Partimmo la mattina presto per poi arrivare verso mezzogiorno. Scesi dall’aereo prendemmo un taxi che ci portò esattamente davanti alla scuola. Salutai i miei genitori, presi la mia valigia e mi proiettai verso questa nuova esperienza. Davanti a me si alzava un edificio enorme di colore bianco, con moltissime finestre che si affacciavano sul prato che circondava la scuola.

Notai quasi subito l’enorme insegna posta sul cancello color nero.

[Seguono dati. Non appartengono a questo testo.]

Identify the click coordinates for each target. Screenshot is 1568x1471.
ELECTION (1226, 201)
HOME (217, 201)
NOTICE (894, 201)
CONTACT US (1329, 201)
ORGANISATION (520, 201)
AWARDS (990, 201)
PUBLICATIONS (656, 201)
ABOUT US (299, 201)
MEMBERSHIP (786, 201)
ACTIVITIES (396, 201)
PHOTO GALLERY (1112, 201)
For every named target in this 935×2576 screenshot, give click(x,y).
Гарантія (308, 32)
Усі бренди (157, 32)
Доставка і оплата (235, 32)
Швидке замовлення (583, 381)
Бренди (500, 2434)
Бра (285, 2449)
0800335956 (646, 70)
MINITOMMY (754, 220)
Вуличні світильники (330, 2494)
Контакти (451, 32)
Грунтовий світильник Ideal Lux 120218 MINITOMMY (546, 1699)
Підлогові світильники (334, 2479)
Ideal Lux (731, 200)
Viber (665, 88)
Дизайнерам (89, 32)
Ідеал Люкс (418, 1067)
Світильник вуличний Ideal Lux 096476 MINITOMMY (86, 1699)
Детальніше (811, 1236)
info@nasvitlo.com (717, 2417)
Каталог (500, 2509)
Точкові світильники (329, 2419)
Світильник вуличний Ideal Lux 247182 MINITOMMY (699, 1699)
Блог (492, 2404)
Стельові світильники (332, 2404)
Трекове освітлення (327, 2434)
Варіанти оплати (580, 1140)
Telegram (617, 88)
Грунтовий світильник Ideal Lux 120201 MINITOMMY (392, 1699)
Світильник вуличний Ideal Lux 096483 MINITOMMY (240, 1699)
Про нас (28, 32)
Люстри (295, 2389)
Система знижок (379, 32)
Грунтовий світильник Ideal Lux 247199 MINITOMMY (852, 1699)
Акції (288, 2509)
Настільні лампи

“Recovery school, scuola di recupero” così diceva l’insegna. Indossavo una felpa di cotone e dei jeans chiari e il caldo mi stava uccidendo. In Inghilterra era già tanto se si superavano i 25°C, qua, minimo, ce n’erano 32°C. Venni accolto da un uomo alto e robusto che indossava l’uniforme della Recovery. “Tu devi essere Luke Change, giusto?”

“Sì, sono io” e mi fece strada fino alla stanza in cui avrei alloggiato.

Pareti azzurre delimitavano una stanza abbastanza piccola, con un pavimento a piastrelle grigie. Mi accorsi subito che come stanza non era il massimo, ma c’era un problema molto più grande. Vidi un solo letto, ed era matrimoniale. In camera da solo non potevo essere perché vidi sulle varie mensole oggetti di qualcun altro. Attesi qualche ora nella mia stanza fino a quando vidi aprirsi la porta. “No! lo sapevo che sarebbe successo, ora dovrò dividere il letto con te” esclamò. “Qui nessuno divide niente, io dormo sul letto, tu sul pavimento” risposi io, facendogli capire che tipo di persona ero. “Vabbè, vedremo. Comunque io sono Kevin.” e mi diede la mano. “Luke” e ricambiai.

Non era molto alto, fisico magrolino con capelli castani appiattiti dal gel. Indossava una maglietta maniche corte e dei pantaloncini a strisce verdi.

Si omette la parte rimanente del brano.